Thissen, appointed earlier this year by Gov. Mark Dayton, said at his swearing-in ceremony that he’ll use that experience and time listening to residents across the state to guide his work in his new role.

“It is an honor to be joining all of you,” he told a crowd of judges at the ceremony. “This court sets a very high standard of collegiality and a willingness to work together that is really too rare these days.”

He’s the 95th associate justice named to the court and the only one to have served in the Legislature and on the court in the same calendar year. Thissen succeeds David Stras, who left the Minnesota court after being appointed to the Eighth U.S. Circuit Court of Appeals by President Donald Trump.

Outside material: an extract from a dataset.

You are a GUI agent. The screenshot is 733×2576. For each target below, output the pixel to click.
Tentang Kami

Thissen’s arrival on the court solidifies a five-member progressive majority on the seven-member court that’s likely to endure long after the governor leaves office in January.

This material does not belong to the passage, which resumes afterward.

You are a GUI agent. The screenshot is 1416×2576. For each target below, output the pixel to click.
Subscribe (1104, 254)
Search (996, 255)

“He’s one of the most intelligent, thoughtful, honest and honorable public officials … I have worked with throughout my career,” Dayton said of Thissen.

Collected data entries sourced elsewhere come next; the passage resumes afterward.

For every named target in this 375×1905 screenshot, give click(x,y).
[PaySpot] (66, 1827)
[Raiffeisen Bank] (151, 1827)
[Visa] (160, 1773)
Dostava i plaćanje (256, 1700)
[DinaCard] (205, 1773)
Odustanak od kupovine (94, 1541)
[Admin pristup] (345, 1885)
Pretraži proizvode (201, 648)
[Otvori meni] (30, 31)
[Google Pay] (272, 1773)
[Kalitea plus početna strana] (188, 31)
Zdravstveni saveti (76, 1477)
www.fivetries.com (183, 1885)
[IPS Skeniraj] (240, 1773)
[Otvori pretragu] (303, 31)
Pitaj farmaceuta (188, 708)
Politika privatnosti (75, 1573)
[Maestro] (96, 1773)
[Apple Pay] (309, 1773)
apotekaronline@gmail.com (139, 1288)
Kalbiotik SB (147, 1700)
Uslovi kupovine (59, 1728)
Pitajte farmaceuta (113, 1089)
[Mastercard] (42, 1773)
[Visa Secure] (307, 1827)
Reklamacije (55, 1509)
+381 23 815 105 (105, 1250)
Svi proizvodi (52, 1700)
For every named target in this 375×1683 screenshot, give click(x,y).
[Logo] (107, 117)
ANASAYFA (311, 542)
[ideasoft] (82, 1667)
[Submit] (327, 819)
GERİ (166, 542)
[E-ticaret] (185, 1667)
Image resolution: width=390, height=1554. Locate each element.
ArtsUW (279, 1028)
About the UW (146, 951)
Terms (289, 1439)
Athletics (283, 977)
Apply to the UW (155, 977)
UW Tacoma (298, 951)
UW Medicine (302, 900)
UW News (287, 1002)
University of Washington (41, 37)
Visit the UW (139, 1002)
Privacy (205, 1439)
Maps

At the ceremony, former Minnesota Supreme Court Chief Justice Kathleen Blatz said Thissen “has never lost sight of the fact that he is deeply connected to the people of this state.”

The Minnesota Supreme Court is the highest court in the state, considered the last resort for cases in dispute. The court reviews petitions in about 700 cases a year.

This year, the court’s actions have included approving allowing cameras in the courtroom in certain cases, deciding that Victoria City Council members who violated the state Open Meeting Law dozens of times can’t be removed from office, and ruling, in part, for a group of Bloomington residents who sued the city after it adopted organized trash collection.

Thissen was sworn in in front of a crowd of a couple hundred Tuesday on a Bible held by his wife, Karen Wilson Thissen, who is executive vice president and general counsel at Ameriprise Financial, while his three children looked on.

Thissen, 51, graduated from Harvard University and the University of Chicago Law School. He then clerked for a member of the Eighth U.S. Circuit Court of Appeals and served as an appellate-level public defender before entering private practice. He was a shareholder at the Twin Cities firm Briggs and Morgan before joining Ballard Spahr (formerly Lindquist & Vennum) in Minneapolis.

Thissen, a Minneapolis DFLer, was in the Legislature for 16 years, including five years as the leader of the DFL caucus and a stint as speaker of the House in 2013-14. He unsuccessfully ran for governor twice.

He is Dayton’s sixth Supreme Court appointment during his eight years in office. Five of the high court’s seven justices are Dayton appointees.

“They represent a better diversity of Minnesota, what Minnesota is today, than perhaps before,” Dayton said of the justices. “I want them to make their own best decisions … to do what’s right for Minnesota.”